Me toca a mí. Allá voy con otro pecado. “Una vieja prostituta muy sabia que regentaba un local en la calle Villar, la inolvidable ‘Abuela’, me dijo una noche: ‘Tú qué escribes, pon en letras grandes que Ourense es la ciudad más lujuriosa de España. Nuestra calle Villar marca un hito. Nuestros locales están llenos a rebosar. Como si los ourensanos anduviesen siempre salidos. En ningún lugar hay tantos ‘chulos’. Hasta viene muy discreto el gobernador con su bigote estrecho”.

El psicólogo matiza: “Pero las cosas han cambiado. Ahora son las barras americanas y los discretos pisos en los que a veces hasta se hace cola. Ay, casi como en aquellos no tan lejanos tiempos en que había una fila libidinosa esperando su turno para una sola mujer. ‘¿Acabas ya, cariño?”.

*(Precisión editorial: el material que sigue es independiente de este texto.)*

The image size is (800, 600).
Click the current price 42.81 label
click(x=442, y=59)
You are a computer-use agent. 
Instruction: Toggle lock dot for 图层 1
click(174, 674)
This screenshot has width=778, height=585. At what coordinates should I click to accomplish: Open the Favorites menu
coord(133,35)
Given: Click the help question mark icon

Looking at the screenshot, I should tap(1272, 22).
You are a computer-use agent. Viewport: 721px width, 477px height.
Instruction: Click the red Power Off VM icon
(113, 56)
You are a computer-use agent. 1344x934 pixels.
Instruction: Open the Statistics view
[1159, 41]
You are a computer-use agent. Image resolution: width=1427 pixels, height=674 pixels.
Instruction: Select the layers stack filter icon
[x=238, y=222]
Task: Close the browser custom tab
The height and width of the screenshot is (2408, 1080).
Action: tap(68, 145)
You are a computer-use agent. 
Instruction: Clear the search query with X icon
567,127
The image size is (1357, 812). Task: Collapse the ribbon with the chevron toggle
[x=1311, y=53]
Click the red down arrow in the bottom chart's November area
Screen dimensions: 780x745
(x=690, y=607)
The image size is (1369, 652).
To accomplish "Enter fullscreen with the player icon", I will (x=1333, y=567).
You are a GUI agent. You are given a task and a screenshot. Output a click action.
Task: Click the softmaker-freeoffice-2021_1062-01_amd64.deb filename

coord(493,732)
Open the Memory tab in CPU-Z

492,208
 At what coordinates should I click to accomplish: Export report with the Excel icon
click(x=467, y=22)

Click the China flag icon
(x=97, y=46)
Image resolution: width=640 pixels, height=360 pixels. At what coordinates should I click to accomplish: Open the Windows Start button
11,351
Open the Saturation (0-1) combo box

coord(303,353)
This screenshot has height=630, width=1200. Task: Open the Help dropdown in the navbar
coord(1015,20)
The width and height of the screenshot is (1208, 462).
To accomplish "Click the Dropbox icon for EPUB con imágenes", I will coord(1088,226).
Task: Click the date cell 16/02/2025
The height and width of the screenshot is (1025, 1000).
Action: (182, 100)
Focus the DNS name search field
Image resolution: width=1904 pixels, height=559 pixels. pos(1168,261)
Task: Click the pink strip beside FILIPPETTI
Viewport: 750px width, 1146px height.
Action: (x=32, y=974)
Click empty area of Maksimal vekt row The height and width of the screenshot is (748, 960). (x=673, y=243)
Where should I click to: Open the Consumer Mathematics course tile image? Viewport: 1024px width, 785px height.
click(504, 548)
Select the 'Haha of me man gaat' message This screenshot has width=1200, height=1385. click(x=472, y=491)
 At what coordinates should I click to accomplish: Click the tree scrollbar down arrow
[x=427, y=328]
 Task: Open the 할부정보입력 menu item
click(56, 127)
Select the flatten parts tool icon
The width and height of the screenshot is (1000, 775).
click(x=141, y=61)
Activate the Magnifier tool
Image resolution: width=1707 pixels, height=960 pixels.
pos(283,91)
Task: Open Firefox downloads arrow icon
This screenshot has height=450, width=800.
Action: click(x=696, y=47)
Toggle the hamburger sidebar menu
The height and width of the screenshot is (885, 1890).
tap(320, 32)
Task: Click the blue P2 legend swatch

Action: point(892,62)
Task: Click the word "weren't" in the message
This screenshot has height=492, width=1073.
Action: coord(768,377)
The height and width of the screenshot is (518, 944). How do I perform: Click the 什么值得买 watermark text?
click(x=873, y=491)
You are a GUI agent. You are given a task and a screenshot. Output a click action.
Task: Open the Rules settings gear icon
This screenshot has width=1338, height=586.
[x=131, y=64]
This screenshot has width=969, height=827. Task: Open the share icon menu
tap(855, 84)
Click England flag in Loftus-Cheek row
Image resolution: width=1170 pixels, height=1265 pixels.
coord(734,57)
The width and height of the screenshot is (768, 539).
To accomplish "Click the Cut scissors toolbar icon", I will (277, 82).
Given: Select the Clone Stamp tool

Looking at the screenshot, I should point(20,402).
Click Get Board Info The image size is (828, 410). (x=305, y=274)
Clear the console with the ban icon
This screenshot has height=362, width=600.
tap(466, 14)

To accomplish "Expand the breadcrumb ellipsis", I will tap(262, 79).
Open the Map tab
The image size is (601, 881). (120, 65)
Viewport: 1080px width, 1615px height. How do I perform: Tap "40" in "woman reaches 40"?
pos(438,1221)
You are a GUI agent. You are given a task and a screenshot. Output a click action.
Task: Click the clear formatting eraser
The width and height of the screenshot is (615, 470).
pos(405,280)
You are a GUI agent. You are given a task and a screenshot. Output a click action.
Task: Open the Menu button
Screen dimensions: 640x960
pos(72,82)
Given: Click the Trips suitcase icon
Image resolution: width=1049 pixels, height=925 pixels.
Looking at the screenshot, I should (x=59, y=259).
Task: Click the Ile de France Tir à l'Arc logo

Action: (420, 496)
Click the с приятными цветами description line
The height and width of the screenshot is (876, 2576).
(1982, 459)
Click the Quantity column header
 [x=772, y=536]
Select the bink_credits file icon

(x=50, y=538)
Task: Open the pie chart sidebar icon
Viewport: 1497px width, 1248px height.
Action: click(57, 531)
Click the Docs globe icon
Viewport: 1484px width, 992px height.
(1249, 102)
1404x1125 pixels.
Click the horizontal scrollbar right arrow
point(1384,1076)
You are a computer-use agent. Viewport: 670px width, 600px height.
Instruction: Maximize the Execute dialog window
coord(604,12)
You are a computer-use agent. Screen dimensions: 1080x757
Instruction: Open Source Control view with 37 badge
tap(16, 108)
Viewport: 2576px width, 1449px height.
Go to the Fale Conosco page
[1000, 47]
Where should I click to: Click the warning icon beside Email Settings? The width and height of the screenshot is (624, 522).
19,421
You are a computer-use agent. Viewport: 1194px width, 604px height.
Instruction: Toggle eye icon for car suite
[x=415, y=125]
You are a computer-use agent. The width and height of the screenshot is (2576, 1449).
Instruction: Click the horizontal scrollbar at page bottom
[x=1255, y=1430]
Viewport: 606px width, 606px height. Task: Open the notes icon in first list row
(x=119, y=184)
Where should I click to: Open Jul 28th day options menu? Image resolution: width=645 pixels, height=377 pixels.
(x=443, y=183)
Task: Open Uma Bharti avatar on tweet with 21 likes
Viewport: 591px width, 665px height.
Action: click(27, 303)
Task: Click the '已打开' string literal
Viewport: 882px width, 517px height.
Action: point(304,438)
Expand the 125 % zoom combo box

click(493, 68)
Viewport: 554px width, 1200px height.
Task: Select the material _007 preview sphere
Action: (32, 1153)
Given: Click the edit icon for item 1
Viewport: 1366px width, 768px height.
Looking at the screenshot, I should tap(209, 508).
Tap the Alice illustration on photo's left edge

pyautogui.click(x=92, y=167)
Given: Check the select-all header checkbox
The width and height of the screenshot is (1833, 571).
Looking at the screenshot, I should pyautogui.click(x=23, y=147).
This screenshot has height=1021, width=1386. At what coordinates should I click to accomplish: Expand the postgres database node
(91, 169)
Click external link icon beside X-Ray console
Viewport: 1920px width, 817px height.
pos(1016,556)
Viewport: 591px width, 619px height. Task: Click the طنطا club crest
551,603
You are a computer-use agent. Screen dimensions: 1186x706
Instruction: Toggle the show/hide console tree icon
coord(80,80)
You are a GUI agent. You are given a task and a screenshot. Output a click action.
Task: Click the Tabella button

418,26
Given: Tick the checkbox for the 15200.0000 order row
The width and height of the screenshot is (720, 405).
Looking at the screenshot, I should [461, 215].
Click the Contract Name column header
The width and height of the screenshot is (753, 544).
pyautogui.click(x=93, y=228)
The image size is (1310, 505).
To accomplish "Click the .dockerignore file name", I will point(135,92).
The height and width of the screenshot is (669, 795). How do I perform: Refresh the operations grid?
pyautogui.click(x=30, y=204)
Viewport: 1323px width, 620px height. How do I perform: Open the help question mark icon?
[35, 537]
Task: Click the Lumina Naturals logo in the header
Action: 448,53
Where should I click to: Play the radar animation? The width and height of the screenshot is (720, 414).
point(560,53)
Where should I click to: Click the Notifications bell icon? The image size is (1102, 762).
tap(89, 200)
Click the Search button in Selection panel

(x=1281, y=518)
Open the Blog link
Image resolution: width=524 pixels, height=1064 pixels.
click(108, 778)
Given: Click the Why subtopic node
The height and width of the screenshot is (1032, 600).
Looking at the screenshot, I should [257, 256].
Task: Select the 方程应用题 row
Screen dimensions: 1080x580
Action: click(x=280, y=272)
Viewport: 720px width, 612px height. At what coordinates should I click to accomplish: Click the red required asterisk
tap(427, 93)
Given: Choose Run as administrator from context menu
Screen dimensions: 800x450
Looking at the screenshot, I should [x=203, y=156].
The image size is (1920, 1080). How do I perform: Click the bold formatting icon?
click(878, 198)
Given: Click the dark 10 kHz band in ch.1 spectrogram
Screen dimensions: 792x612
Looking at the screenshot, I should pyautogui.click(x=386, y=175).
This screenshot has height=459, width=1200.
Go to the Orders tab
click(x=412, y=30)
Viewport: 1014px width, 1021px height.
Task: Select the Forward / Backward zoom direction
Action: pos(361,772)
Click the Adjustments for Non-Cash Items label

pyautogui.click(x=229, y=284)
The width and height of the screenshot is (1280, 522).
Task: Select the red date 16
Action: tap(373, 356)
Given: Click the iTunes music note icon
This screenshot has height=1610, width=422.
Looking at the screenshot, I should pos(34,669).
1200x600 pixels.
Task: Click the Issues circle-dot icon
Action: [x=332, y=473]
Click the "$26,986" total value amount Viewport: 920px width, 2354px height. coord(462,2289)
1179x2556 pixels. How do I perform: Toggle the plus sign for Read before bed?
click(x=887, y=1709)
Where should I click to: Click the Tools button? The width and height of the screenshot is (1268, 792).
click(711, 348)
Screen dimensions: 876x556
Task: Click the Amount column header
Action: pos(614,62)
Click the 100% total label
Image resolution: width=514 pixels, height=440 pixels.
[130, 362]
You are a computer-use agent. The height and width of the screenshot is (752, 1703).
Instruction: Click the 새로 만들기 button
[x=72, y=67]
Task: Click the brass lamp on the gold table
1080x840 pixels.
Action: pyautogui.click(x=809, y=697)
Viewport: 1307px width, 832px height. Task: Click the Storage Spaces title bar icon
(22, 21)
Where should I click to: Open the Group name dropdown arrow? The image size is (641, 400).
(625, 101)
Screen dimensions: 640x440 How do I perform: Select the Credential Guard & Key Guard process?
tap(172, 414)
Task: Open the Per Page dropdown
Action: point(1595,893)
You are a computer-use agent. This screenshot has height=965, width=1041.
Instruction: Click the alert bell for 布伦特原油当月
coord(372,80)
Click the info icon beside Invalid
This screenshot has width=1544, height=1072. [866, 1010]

Hay un silencio. Pensativo el profesor interviene: “Todavía los miedos recorren las calles de la ciudad. Ahora que en todas partes la consigna homosexual es ‘dejarse ver’, aquí en Ourense, si observas, no verás a dos gais o a dos lesbianas naturalmente cogidos de la mano. O cálidamente abrazados. Lo digo con respeto: qué poco hemos evolucionado desde aquellos viejos años. No hace tanto de aquellas generaciones que, llenas de culpabilidad, se reunían al fondo de la Alameda para encuentros furtivos y clandestinos”.

(Regresamos lentamente. Alguien recuerda a Risco: “Qué singular ciudad ésta, llena de agua y hechizo. Si tienes su código en tu piel es como el Dublín de Joyce, te atrapa y sus hados no te dejan salir de ella”. ¿El antídoto contra nuestros males? Ojalá nos rescatase una generación como aquella que creció alrededor de la plaza del Hierro: las mentes más libres del siglo XX. Te hablo, hermano, de la Xeración Nós, tenían las claves para ser libres: “Ser bos e xenerosos”. 

Los astros dicen que es la ciudad favorita de los dioses, por eso a veces bajan lágrimas por su rostro. ¿Serán malos presagios? Mientras regresamos ya no vemos luciérnagas al lado del río.)